Sul precariato, la Cgil sbaglia ad avere una visione catastrofica, di una situazione che invece sarebbe in netto miglioramento come confermerebbero gli ultimi dati Istat su occupazione, salari e contratti stabili. Questo è il commento critico di Alberto Brambilla in un articolo pubblicato su Il Foglio, nel quale il consulente previdenziale afferma che la realtà è diversa rispetto a quella sistematicamente dipinta da Landini, che sostiene nei vari comizi e manifestazioni nazionali, l’importanza di invertire una tendenza ma trascurando i dati statistici veri, dai queli emergerebbe invece un miglioramento in atto, soprattutto sui nuovi occupati con contratti non a termine e un aumento di conseguenza della produttività e dei salari.
I contratti precari hanno raggiunto un minimo record storico, che non si verificava dal 2021, passando ad una minima percentuale su tutti i dipendenti del 15,9%, in linea quindi con gli altri paesi europei. Altra critica è per il fatto che da sempre la Cgil sostiene un intervento di governo per introdurre il salario minimo, ma contemporaneamente non tutela i lavoratori con un rinnovo dei CCNL, lavoro che sarebbe di competenza dei sindacati e di un dialogo con le aziende, invece di “sostituirsi alla politica“.
Su precariato e salario minimo “La Cgil promuove lotta di classe”
L’analisi di Brambilla sul Foglio in merito ai dati ISTAT sull’aumento dell’occupazione e dei contratti stabili, che quindi avrebbero fatto crollare la precarietà sul lavoro, nonostante quanto sostenuto dalla Cgil, si concentra anche sullo smentire la “leggenda” secondo la quale il paese starebbe diventando sempre più povero. In realtà, come viene affermato nell’articolo, “nel 2022 sono diminuiti sia il rischio di povertà che la disuguaglianza economica“, arrivando ad un indice del 16,8 rispetto al 18,6 del passato.

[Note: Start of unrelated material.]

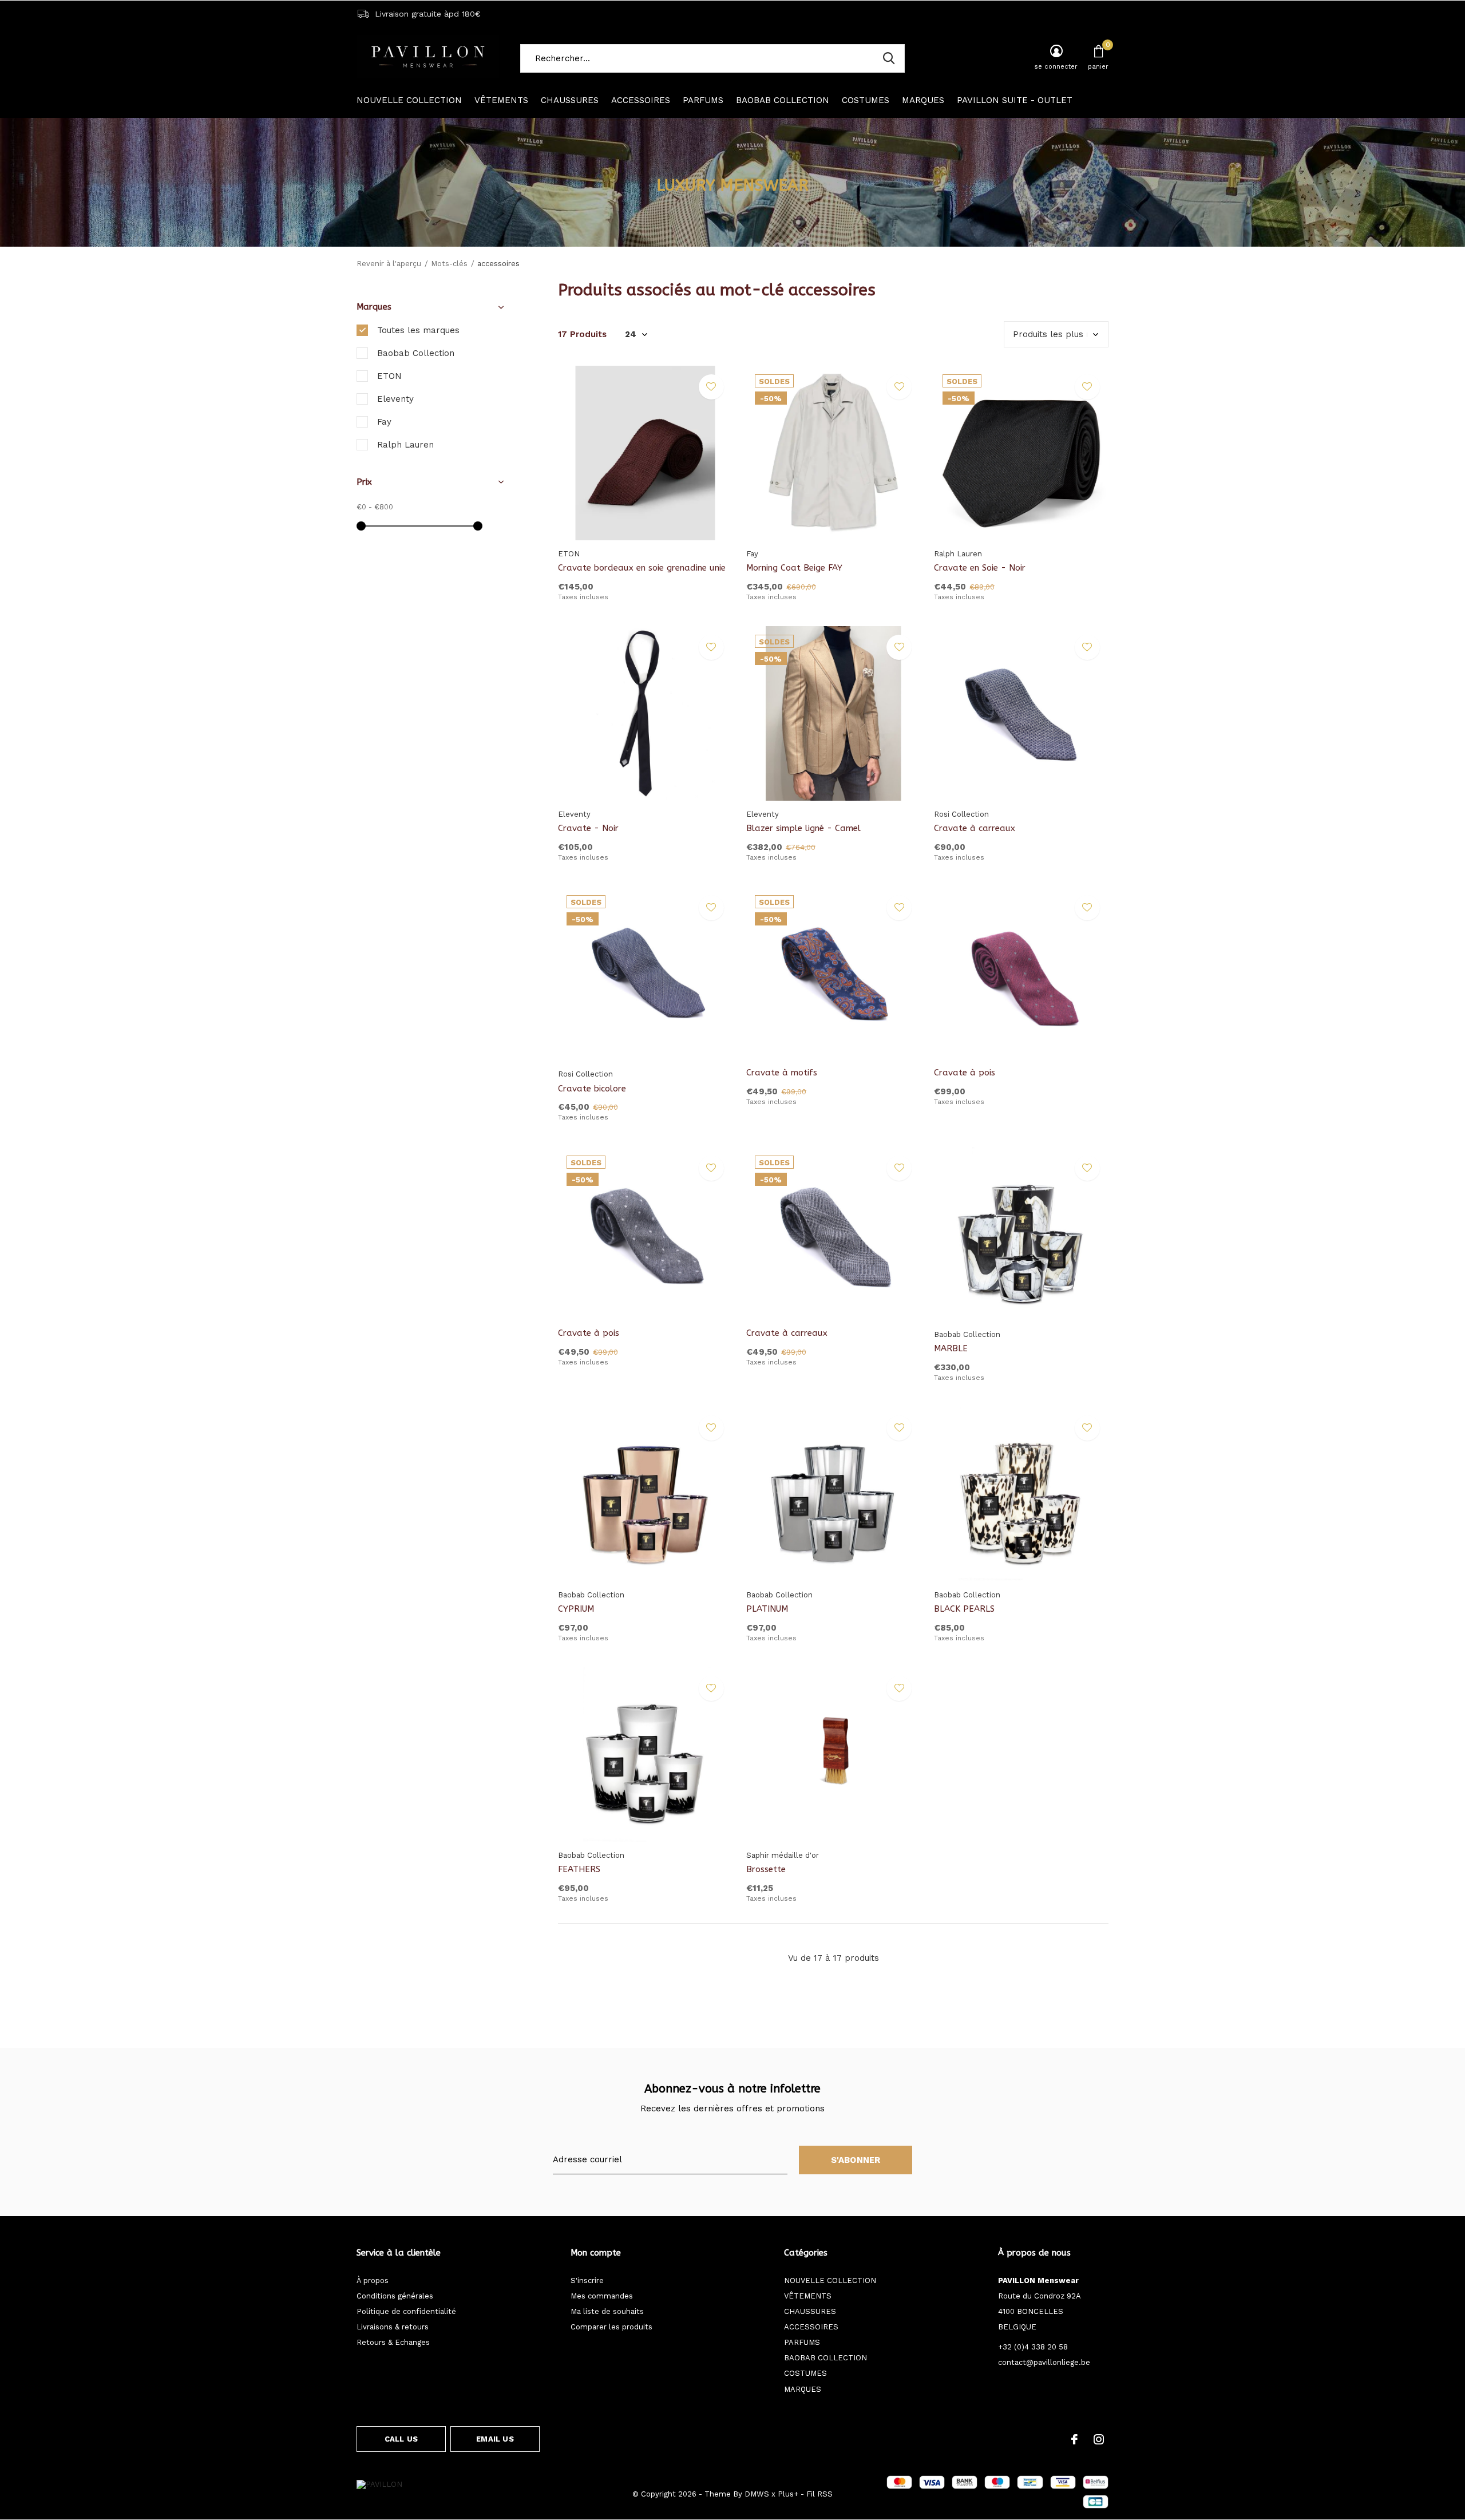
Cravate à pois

Certo, questo forse non significa che una parte della popolazione sia in gravi condizioni e rischia di peggiorare, ma ciò impone un’accurata indegine sulle cause. Non certo una “lotta di classe” che non rappresenta la soluzione al problema, accusando una parte di “avere troppi privilegi” e rivendicando il diritto ad una spesa assistenziale da aumentare prelevando fondi pubblici dai cosiddetti “extra profitti” o “grandi fortune“.